The course: Magic, Science, Religion. 3 credits.
Offered by the Department of
Anthropology in the Krieger School of Arts and
Sciences. Cross-listed with
Humanities.
The instructor: Naveeda Khan is a postdoctoral
fellow in the Department of Anthropology; she will begin
her tenure as an assistant professor in 2006. She received
her master's in anthropology from the New School for Social
Research in 1995 and earned her doctorate in anthropology
from Columbia University in 2003, writing her doctoral
dissertation on how sectarian violence is folded into
everyday life in urban Pakistan. She is the recipient of
numerous research grants from foundations such as the
Social Science Research Council, National Science
Foundation and Wenner-Gren Foundation for Anthropological
Research. Khan has worked for the Bangladesh Rural
Advancement Committee, United Nations High Commissioner for
Refugees and Field Museum of Natural History in Chicago.

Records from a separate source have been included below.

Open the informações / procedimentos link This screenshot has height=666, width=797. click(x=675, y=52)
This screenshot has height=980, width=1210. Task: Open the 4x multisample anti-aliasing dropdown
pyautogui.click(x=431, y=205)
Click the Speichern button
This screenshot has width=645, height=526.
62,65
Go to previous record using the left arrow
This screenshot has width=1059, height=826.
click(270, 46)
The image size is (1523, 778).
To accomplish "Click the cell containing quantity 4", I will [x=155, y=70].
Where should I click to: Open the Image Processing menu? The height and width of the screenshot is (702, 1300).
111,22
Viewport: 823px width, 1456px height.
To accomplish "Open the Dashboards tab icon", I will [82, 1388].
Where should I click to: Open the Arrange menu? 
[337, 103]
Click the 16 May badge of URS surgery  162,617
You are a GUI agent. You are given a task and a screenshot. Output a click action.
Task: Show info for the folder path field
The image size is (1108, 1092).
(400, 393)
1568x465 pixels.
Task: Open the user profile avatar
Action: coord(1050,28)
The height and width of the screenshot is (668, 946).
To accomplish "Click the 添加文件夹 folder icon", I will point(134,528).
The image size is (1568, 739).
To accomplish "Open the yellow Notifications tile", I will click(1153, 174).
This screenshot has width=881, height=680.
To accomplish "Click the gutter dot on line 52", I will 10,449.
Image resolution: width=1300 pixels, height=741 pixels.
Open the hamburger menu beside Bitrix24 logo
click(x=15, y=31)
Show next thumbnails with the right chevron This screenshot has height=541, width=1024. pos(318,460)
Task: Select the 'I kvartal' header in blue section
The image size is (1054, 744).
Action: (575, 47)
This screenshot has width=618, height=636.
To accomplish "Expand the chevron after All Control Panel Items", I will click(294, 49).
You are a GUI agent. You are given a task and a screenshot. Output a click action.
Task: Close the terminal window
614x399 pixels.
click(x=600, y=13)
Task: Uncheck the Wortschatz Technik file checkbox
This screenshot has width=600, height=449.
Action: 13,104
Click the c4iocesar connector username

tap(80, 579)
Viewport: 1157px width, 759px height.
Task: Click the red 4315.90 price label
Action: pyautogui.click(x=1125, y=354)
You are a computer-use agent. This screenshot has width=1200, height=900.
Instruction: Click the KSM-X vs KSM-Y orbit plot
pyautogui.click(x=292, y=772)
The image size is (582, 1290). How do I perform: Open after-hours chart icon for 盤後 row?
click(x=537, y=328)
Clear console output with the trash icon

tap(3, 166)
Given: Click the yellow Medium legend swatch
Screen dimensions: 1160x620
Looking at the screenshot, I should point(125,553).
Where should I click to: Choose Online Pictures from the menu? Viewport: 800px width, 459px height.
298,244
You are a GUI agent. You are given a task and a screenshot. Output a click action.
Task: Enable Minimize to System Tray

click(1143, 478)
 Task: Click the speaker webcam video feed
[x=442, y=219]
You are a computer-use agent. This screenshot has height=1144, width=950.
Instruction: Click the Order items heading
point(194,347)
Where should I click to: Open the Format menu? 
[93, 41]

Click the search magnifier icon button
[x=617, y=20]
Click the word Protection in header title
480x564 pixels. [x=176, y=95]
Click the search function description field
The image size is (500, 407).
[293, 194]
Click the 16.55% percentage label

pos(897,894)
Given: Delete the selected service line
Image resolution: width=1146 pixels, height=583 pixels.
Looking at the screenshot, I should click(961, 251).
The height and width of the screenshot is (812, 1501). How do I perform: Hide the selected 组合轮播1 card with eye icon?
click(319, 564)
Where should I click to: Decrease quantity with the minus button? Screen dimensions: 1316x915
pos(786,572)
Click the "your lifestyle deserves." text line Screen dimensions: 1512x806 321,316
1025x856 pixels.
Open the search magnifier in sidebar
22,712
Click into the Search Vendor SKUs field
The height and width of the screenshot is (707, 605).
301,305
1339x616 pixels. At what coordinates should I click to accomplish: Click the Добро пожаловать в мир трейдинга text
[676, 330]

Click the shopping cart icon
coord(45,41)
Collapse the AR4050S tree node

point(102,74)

She is turning her dissertation into a book tentatively
titled "The Passage of a Promise: Spaces of Worship,
Sectarian Violence and Embodied Skepticism in Urban
Pakistan" and is co-editing a book of essays on
contemporary Pakistan titled Beyond Crisis: A Critical
Second Look at Pakistan.
Meeting time: 10:30 a.m. to noon, Thursdays and
Fridays, fall 2005
Syllabus: Scholars throughout the ages have spent a
lot of time conducting intellectual and experimental
research on the human thought process. The study of magic,
science and religion is perhaps anthropology's most
enduring contribution to this pursuit. By debating
rationality vs. irrationality, human relations to nature
and newness vs. tradition, this course draws for its
students a variegated picture of thinking and thought.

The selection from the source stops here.